Task description.
Please copy exactly the line containing "254x168 pixels." and every line after it, through the last line of the records below, leaving out all pictures.

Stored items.
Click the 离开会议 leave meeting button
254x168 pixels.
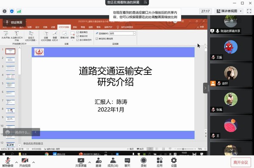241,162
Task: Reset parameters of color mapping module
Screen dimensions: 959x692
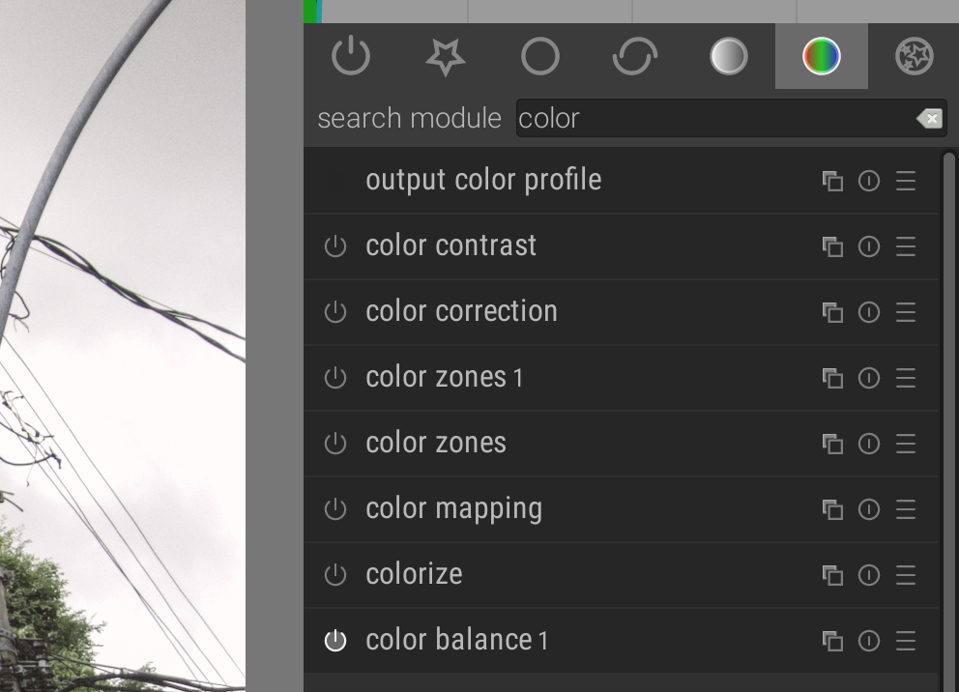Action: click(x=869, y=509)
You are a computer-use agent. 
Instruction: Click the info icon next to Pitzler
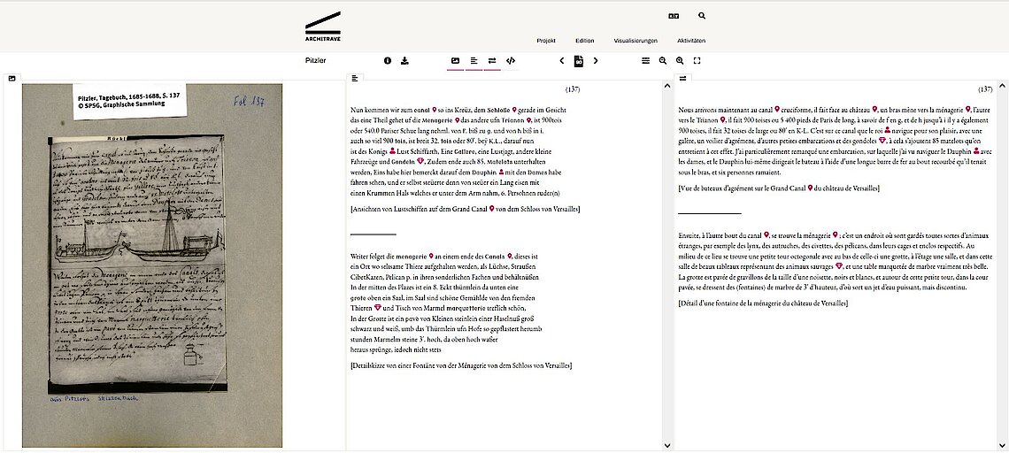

Exercise result.
254x168 pixels.
241,162
Task: Reset parameters of color mapping module
Screen dimensions: 959x692
Action: click(x=869, y=509)
You are a computer-use agent. 
Instruction: Click the info icon next to Pitzler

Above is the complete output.